─── Фрагмент текста ───

И еще одно условие, вынесенное не из поучений Маршака, а из его творчества: в замечательных переводах личность переводчика должна присутствовать наравне с личностью автора. Переводчик не смеет раствориться. Если мы не скажем: "Это Пушкин, это Курочкин, а это Маршак", мы не сумеем с чистой совестью утверждать: "Это "Песни западных славян", это Беранже, а это Бёрнс".
Постойте, да ведь это действительно Бёрнс:
"Ты свистни, тебя не заставлю я ждать!
Ты свистни, тебя не заставлю я ждать!
Пусть сходят с ума отец твой и мать —
Ты свистни, тебя не заставлю я ждать!"
Чуковский писал:
"Маршак никогда не переводил букву — буквой и слово — словом, а всегда: юмор — юмором, красоту — красотой".
Сам Маршак сказал:
"Если вы внимательно отберете лучшие из наших стихотворных переводов, вы обнаружите, что все они дети любви, а не брака по расчету".
В "Веселых нищих" он одержал несравненную победу над Багрицким. Эта победа так же неоспорима, как победа Пастернака над Маршаком в 66-ом сонете Шекспира.
Досадой его жизни был Вильям Блейк. Самуил Яковлевич подступался к Блейку и так, и этак — получалось мертво. Все выходило — и Шекспир, и Стивенсон, и Киплинг, а самое любимое — не давалось.

───

→ Задание 1
Ответьте по фрагменту о переводах Маршака:
(a) Как, по словам Чуковского, Маршак никогда не переводил?
(b) Над кем Маршак одержал победу в «Веселых нищих»?
(c) Кто был досадой жизни Маршака?
→ Задание 2
Дословно перепишите часть фрагмента о переводах Маршака, начиная со слов «Постойте, да ведь» и далее до слов «66-ом сонете Шекспира.».

─── Исходные данные ───

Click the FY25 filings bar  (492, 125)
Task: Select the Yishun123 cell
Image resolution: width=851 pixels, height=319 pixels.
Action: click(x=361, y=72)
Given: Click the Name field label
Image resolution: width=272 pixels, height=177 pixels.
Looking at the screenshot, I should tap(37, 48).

───

→ Ответ 1
(a) Маршак никогда не переводил букву буквой и слово словом.
(b) Он одержал победу над Багрицким.
(c) Досадой его жизни был Вильям Блейк.

→ Ответ 2
Постойте, да ведь это действительно Бёрнс:
"Ты свистни, тебя не заставлю я ждать!
Ты свистни, тебя не заставлю я ждать!
Пусть сходят с ума отец твой и мать —
Ты свистни, тебя не заставлю я ждать!"
Чуковский писал:
"Маршак никогда не переводил букву — буквой и слово — словом, а всегда: юмор — юмором, красоту — красотой".
Сам Маршак сказал:
"Если вы внимательно отберете лучшие из наших стихотворных переводов, вы обнаружите, что все они дети любви, а не брака по расчету".
В "Веселых нищих" он одержал несравненную победу над Багрицким. Эта победа так же неоспорима, как победа Пастернака над Маршаком в 66-ом сонете Шекспира.